Ask an Expert: ***TESTING CANDLES***
8 posts • Page 1 of 1
I'm trying to test how different types of candles burn. I understand that I need to test them in controlled environment/draft-free, etc. Do you have any ideas on what I can test them in? Do you suggest a glass fish tank?
jw55nets wrote:I'm trying to test how different types of candles burn. I understand that I need to test them in controlled environment/draft-free, etc. Do you have any ideas on what I can test them in? Do you suggest a glass fish tank?
First, you will always have drafts. The candle itself will create drafts. You want to minimimize external drafts (that will blow-out the candle) or creating a situation where the draft created by the candle is very turbulent. I will talk about this a bit more below.
I actually think a closed or semi-closed container might cause more problems. I'm not sure exactly what you want to test, but usually candle makers test burn rates over 2-3 burn cycles of 4 hours each. (They use weight of candle before and after burn to determine the amount of candle burned). In a fish tank, you have a pretty small volume of air. If it is closed, you might exhaust all the oxygen and the candle will go out.
If it is open, I imagine you will still get drafts... the air inside will warm from the candle and then rise up.
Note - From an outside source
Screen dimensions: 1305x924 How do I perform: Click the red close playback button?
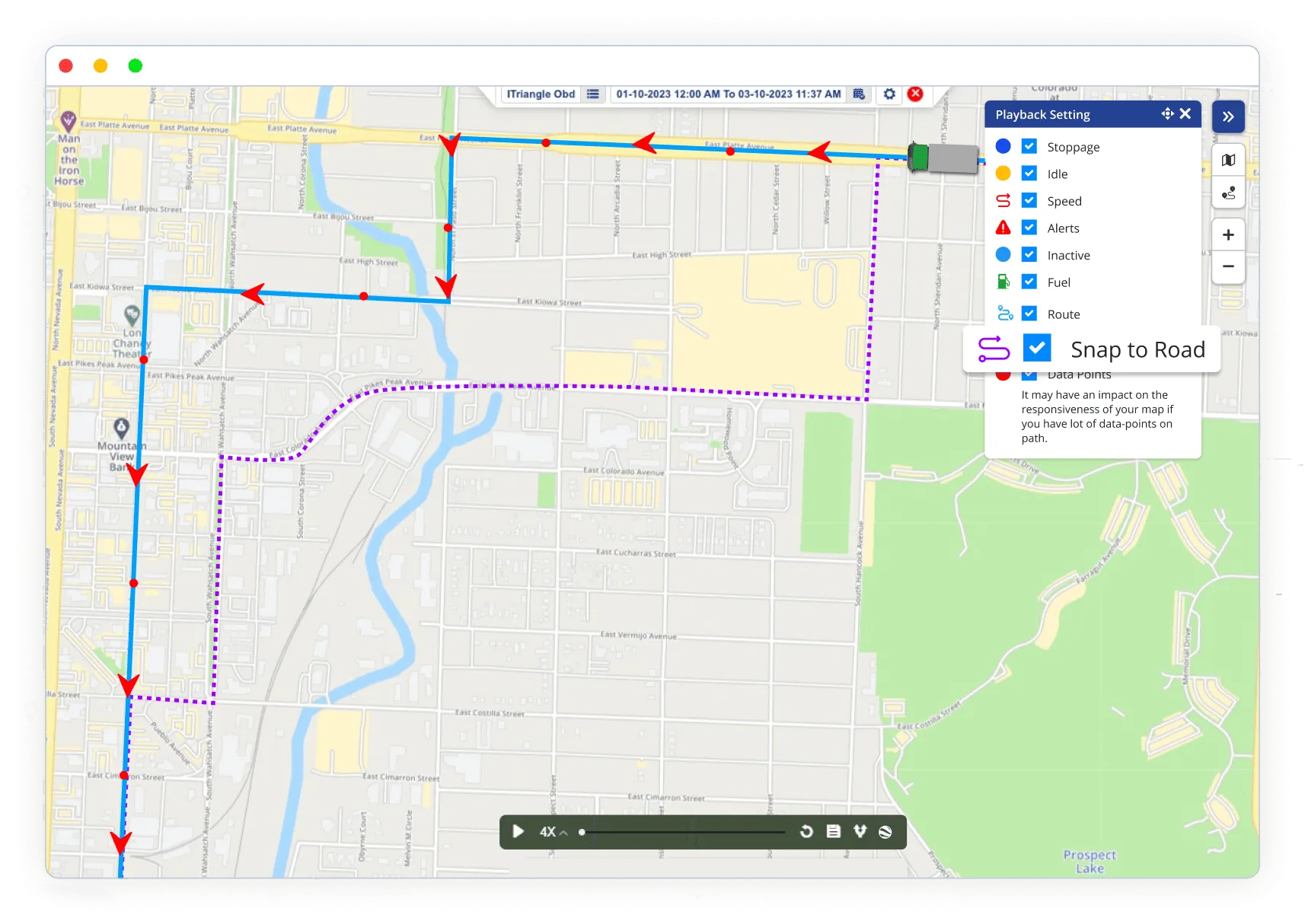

Colder air wil drop down. If you look enclosures that are described as protecting a candle from a draft ( such as hurricane lamps for example) they are actually designed as a chimney. There is a draft, it is just controlled in a way to help candle burn.
The great thing about this project is the candle smoke can tell you if you have draft/convection problems. I'd test in a few places and look for the smoke going straight up, and staying tight in a stream for as long as possible. This is checking that there are no external drafts and that there is nothing chaotic about the draft created by the candle. (Use the same type of candle, as the burn properties of the candle could effect this). If the smoke leans or swirls a lot, then try a different place. (And document all this- this will help show you've found a controlled environment)
Hope this helps you some. Post back here if you have more questions.
jw55nets wrote:The problem is that I have air conditioning vents all over the place and I can't block them or turn them off so that's why I need some sort of closed box to prevent the drafts. what do you think I should use?
I see. There are glass covers for candles that look like a cylinder or a wavy cylinder. Do you have one of these?
You cannot use a closed box at all, I think. It will have to be open.
jw55nets wrote:Thanks for the quick response! Do you know what type of stores would sell these glass covers?
Probably someplace like Pier 1, Home Depot, or any stores that sells decorating stuff for the house. For example, at target.com, searching for "hurricane candle" returns a bunch of choices (Fall Clear Hurricane Candleholder looks good). Actually, if you had a really big jar, with the top very large, this might work too. You want something tall (taller than your candle) and probably 3-6 inches in diameter at the top for a standard taper candle. If you are testing small candles (like votive candles) then maybe a drinking glass would be fine.